#### THE PROBLEM:
Repeat every line below exactly as it reads.

BEGIN DATASET RECORDS

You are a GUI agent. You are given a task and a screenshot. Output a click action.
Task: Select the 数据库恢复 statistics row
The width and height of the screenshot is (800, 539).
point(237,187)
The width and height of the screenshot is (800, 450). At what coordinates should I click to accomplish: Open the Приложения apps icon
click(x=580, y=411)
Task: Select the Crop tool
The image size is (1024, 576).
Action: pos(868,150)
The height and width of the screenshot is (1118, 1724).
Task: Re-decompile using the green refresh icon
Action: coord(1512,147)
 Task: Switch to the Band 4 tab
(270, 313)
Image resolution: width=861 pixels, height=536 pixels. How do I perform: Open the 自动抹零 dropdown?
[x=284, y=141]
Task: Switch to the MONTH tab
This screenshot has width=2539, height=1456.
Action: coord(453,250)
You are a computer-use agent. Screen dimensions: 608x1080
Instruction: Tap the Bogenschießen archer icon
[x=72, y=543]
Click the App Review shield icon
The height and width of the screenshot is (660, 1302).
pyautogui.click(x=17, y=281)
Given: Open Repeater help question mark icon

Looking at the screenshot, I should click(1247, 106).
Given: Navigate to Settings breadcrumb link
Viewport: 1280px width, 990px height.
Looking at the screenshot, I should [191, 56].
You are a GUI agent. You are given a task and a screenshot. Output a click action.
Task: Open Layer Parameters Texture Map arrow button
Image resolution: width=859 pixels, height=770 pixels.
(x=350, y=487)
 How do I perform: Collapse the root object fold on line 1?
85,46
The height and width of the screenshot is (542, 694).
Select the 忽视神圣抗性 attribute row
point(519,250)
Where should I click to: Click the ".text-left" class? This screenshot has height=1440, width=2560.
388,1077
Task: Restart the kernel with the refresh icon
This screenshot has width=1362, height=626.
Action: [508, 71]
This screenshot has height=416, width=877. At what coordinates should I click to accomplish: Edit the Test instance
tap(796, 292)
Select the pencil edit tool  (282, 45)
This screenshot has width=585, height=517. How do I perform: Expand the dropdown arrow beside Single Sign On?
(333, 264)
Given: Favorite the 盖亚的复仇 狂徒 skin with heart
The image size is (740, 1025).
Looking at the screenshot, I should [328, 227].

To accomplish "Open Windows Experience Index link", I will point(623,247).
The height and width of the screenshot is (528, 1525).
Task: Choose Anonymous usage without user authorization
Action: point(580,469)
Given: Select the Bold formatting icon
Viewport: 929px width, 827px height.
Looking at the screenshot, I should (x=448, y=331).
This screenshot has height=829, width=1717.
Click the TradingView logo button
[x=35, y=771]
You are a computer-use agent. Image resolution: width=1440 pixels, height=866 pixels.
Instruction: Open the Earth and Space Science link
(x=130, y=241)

END DATASET RECORDS

#### FINISHED TASK:
You are a GUI agent. You are given a task and a screenshot. Output a click action.
Task: Select the 数据库恢复 statistics row
The width and height of the screenshot is (800, 539).
point(237,187)
The width and height of the screenshot is (800, 450). At what coordinates should I click to accomplish: Open the Приложения apps icon
click(x=580, y=411)
Task: Select the Crop tool
The image size is (1024, 576).
Action: pos(868,150)
The height and width of the screenshot is (1118, 1724).
Task: Re-decompile using the green refresh icon
Action: coord(1512,147)
 Task: Switch to the Band 4 tab
(270, 313)
Image resolution: width=861 pixels, height=536 pixels. How do I perform: Open the 自动抹零 dropdown?
[x=284, y=141]
Task: Switch to the MONTH tab
This screenshot has width=2539, height=1456.
Action: coord(453,250)
You are a computer-use agent. Screen dimensions: 608x1080
Instruction: Tap the Bogenschießen archer icon
[x=72, y=543]
Click the App Review shield icon
The height and width of the screenshot is (660, 1302).
pyautogui.click(x=17, y=281)
Given: Open Repeater help question mark icon

Looking at the screenshot, I should click(1247, 106).
Given: Navigate to Settings breadcrumb link
Viewport: 1280px width, 990px height.
Looking at the screenshot, I should [191, 56].
You are a GUI agent. You are given a task and a screenshot. Output a click action.
Task: Open Layer Parameters Texture Map arrow button
Image resolution: width=859 pixels, height=770 pixels.
(x=350, y=487)
 How do I perform: Collapse the root object fold on line 1?
85,46
The height and width of the screenshot is (542, 694).
Select the 忽视神圣抗性 attribute row
point(519,250)
Where should I click to: Click the ".text-left" class? This screenshot has height=1440, width=2560.
388,1077
Task: Restart the kernel with the refresh icon
This screenshot has width=1362, height=626.
Action: [508, 71]
This screenshot has height=416, width=877. At what coordinates should I click to accomplish: Edit the Test instance
tap(796, 292)
Select the pencil edit tool  (282, 45)
This screenshot has width=585, height=517. How do I perform: Expand the dropdown arrow beside Single Sign On?
(333, 264)
Given: Favorite the 盖亚的复仇 狂徒 skin with heart
The image size is (740, 1025).
Looking at the screenshot, I should [328, 227].

To accomplish "Open Windows Experience Index link", I will point(623,247).
The height and width of the screenshot is (528, 1525).
Task: Choose Anonymous usage without user authorization
Action: point(580,469)
Given: Select the Bold formatting icon
Viewport: 929px width, 827px height.
Looking at the screenshot, I should (x=448, y=331).
This screenshot has height=829, width=1717.
Click the TradingView logo button
[x=35, y=771]
You are a computer-use agent. Image resolution: width=1440 pixels, height=866 pixels.
Instruction: Open the Earth and Space Science link
(x=130, y=241)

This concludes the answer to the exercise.